BEGIN Information supplied

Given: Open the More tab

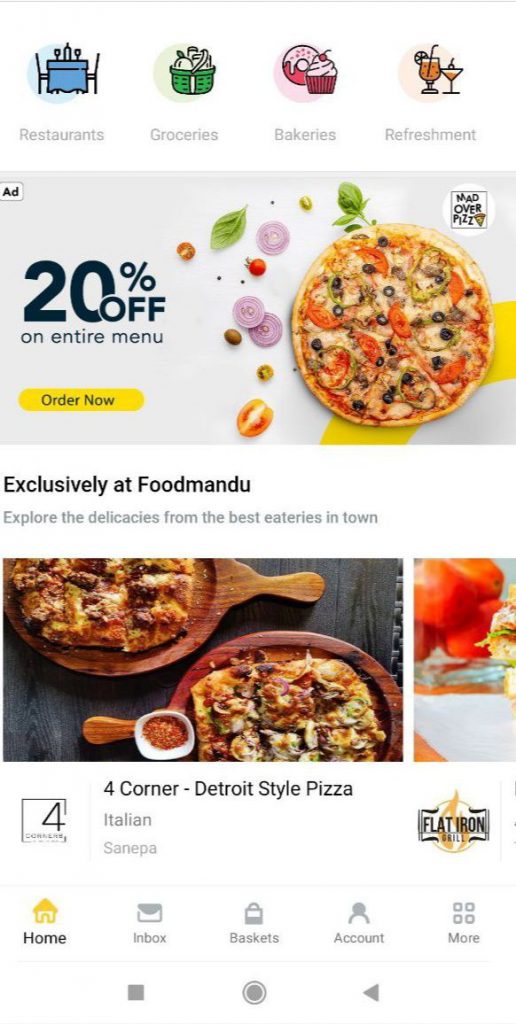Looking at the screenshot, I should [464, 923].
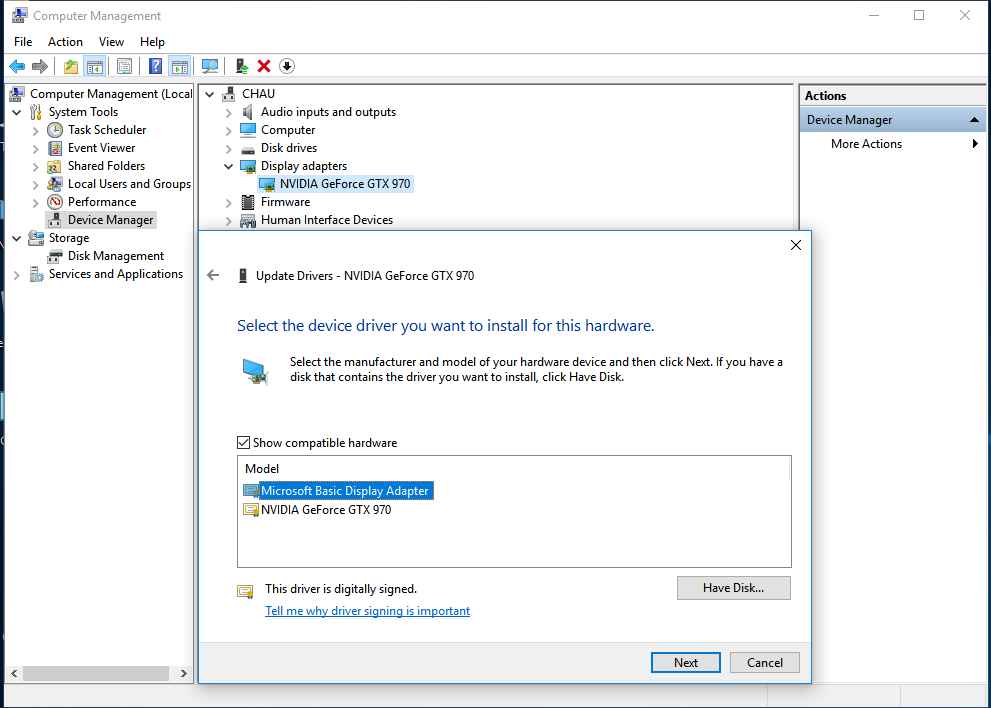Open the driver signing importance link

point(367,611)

END Information supplied
BEGIN Information supplied

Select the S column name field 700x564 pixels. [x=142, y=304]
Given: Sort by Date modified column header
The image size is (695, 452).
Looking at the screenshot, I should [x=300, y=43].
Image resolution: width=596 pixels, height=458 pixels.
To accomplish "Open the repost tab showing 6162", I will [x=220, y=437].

END Information supplied
BEGIN Information supplied

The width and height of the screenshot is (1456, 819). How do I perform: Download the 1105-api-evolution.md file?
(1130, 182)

END Information supplied

### Exercise directions
Copy every line of the listing from the line containing "Select the S" through the line containing "will [x=220, y=437].", with both of those lines included.

### Output for this exercise
Select the S column name field 700x564 pixels. [x=142, y=304]
Given: Sort by Date modified column header
The image size is (695, 452).
Looking at the screenshot, I should [x=300, y=43].
Image resolution: width=596 pixels, height=458 pixels.
To accomplish "Open the repost tab showing 6162", I will [x=220, y=437].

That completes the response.